Pictures should be omitted; restate word for word the lines from the one holding "This screenshot has width=881, height=418." through the last line of the entries below.
######
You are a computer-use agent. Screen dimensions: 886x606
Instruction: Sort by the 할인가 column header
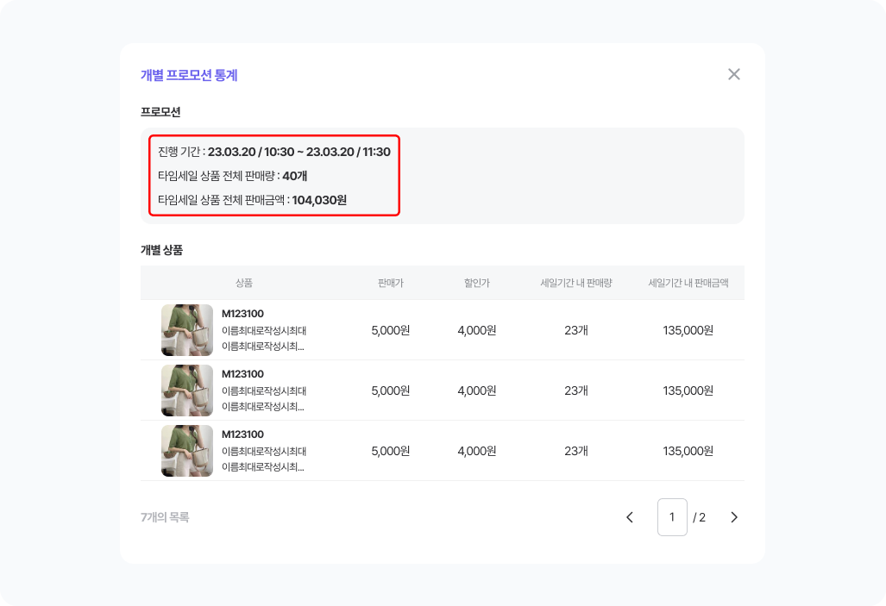click(x=478, y=283)
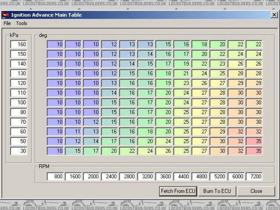Click advance cell at 120 kPa, 3600 RPM
This screenshot has width=280, height=210.
coord(164,83)
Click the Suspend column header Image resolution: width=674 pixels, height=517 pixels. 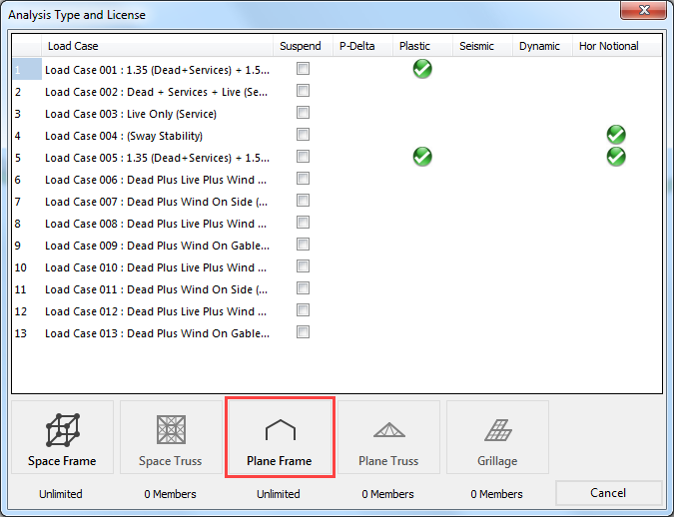coord(301,46)
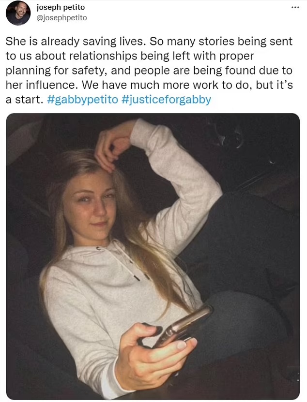The image size is (307, 402).
Task: Expand the attached photo of the woman
Action: 153,257
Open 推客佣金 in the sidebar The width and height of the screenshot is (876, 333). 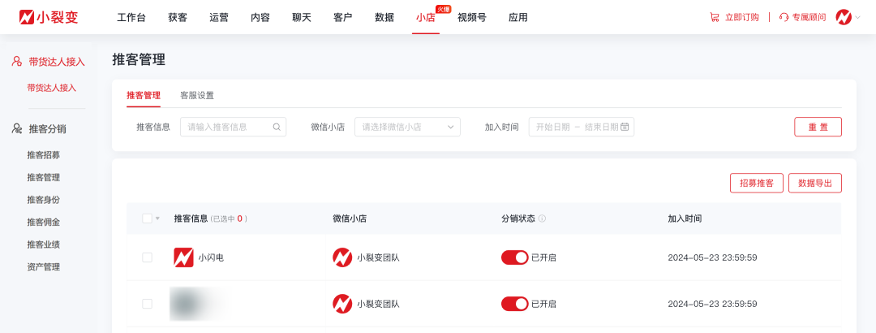pyautogui.click(x=44, y=222)
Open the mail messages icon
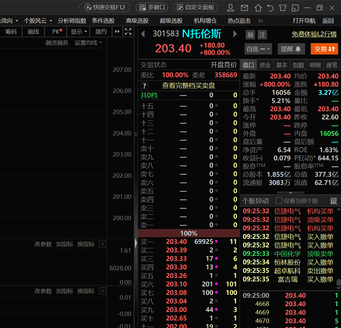341x328 pixels. pos(244,8)
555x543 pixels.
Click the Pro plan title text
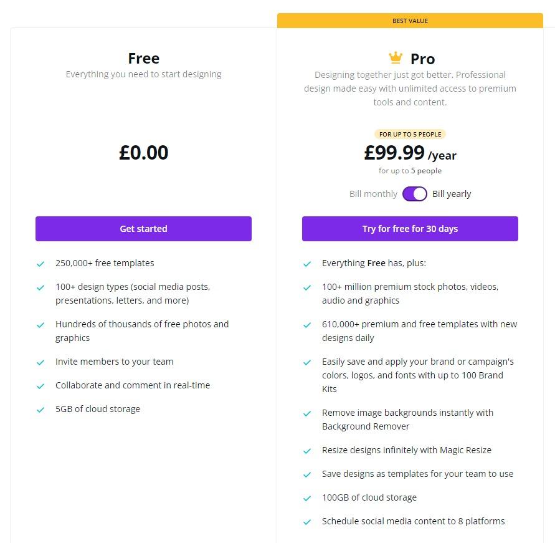click(x=422, y=59)

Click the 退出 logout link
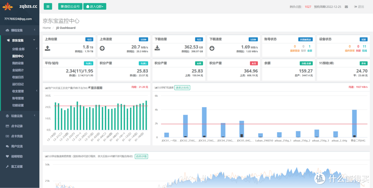click(359, 7)
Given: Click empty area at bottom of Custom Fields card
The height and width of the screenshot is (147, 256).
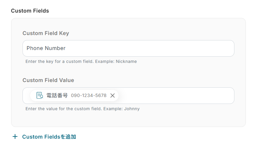Looking at the screenshot, I should [128, 119].
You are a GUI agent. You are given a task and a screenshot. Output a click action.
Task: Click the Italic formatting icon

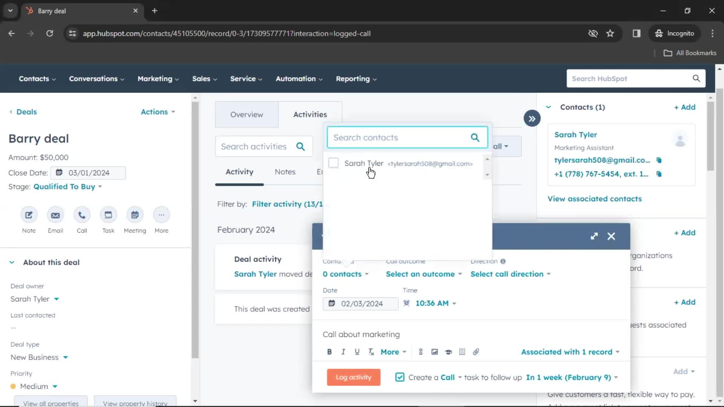[343, 352]
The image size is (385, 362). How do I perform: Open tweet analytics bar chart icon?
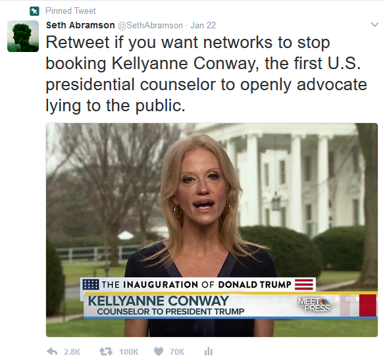(x=209, y=351)
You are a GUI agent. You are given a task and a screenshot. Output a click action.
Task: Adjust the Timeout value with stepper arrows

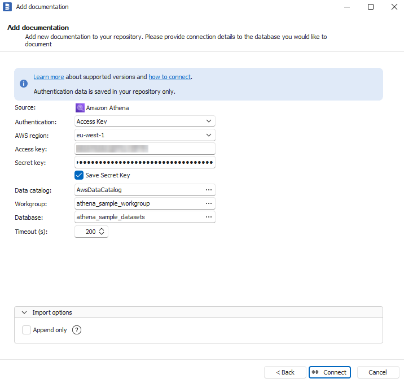[x=102, y=232]
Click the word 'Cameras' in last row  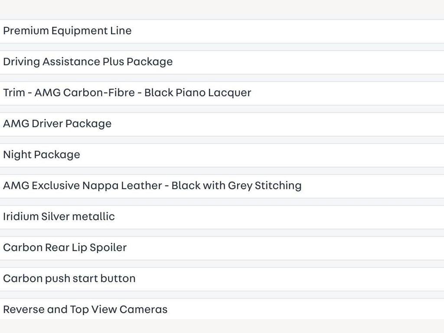pyautogui.click(x=143, y=309)
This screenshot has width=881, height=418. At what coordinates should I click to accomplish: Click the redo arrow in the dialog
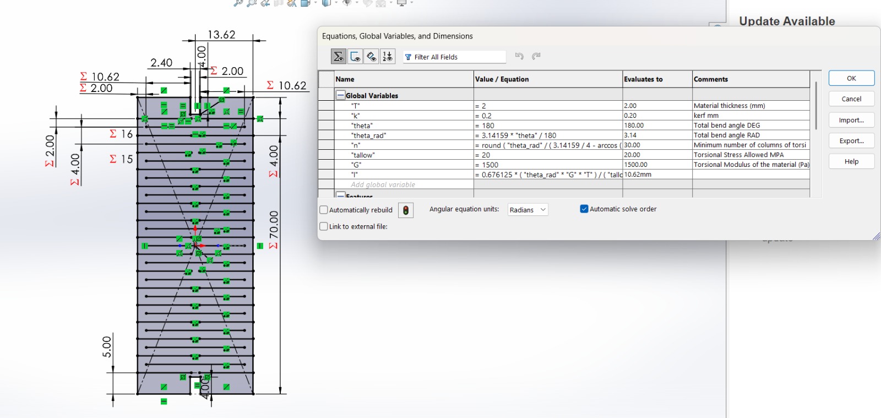click(536, 56)
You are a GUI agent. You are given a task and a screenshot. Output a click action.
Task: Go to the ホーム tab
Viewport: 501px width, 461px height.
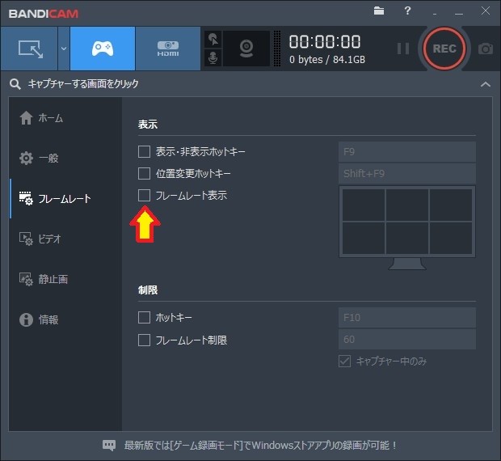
######
▶ **Output below**:
This screenshot has width=881, height=418. At what coordinates should I click to accomplish: Click the redo arrow in the dialog
click(536, 56)
You are a GUI agent. You are given a task and a screenshot. Output a click action.
Task: Go to the ホーム tab
Viewport: 501px width, 461px height.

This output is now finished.